A final thought on audiences

They’re not always the best indicator of what’s genuinely funny.

You think they would be. There’s that old adage: The only way to know if something is funny is if people laugh.

But that’s not always accurate.

I learned that doing multi-camera sitcoms for thirty years that were shot before a live studio audience.

There were some weeks when the audience was super hot and everything got guffaws. We’d feel pretty good about ourselves until we saw the first rough cut of the show and would say to ourselves: “What the hell are they laughing at? This sucks!”

And the reverse was also true. An episode would get a tepid audience response and we’d see the rough cut and the episode came alive. Performances and facial expressions played great for the camera but were missed by the audience.

I did the warm-up the first year of CHEERS and would have the same five-minute monologue each week. Based on the reaction to that I knew whether we had a hot or cold crowd.

And like I mentioned yesterday, if you have an adoring audience that moved mountains just to get precious tickets, they’ll laugh uproariously at anything. You don’t have to earn laughs.

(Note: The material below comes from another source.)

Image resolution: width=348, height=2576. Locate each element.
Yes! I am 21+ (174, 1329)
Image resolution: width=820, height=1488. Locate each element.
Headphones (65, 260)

As a playwright I’ve experienced another phenomenon. Different audiences laugh at different jokes. For the life of me I don’t understand that dynamic. Why would 200 strangers collectively find one line funny enough to laugh out loud one night and 200 other strangers the next night react in silence? And the following night a joke met by silence by the first group gets a huge laugh by the second.

Comics know this all too well. They kill on Friday and bomb on Saturday with the exact same routine.

The point is there are lots of variables that stand between a joke and a laugh. You need to trust your own judgment . Again, don’t use the audience as your crutch.

So how do you really know if something is funny? You just do. Unless you’re wrong.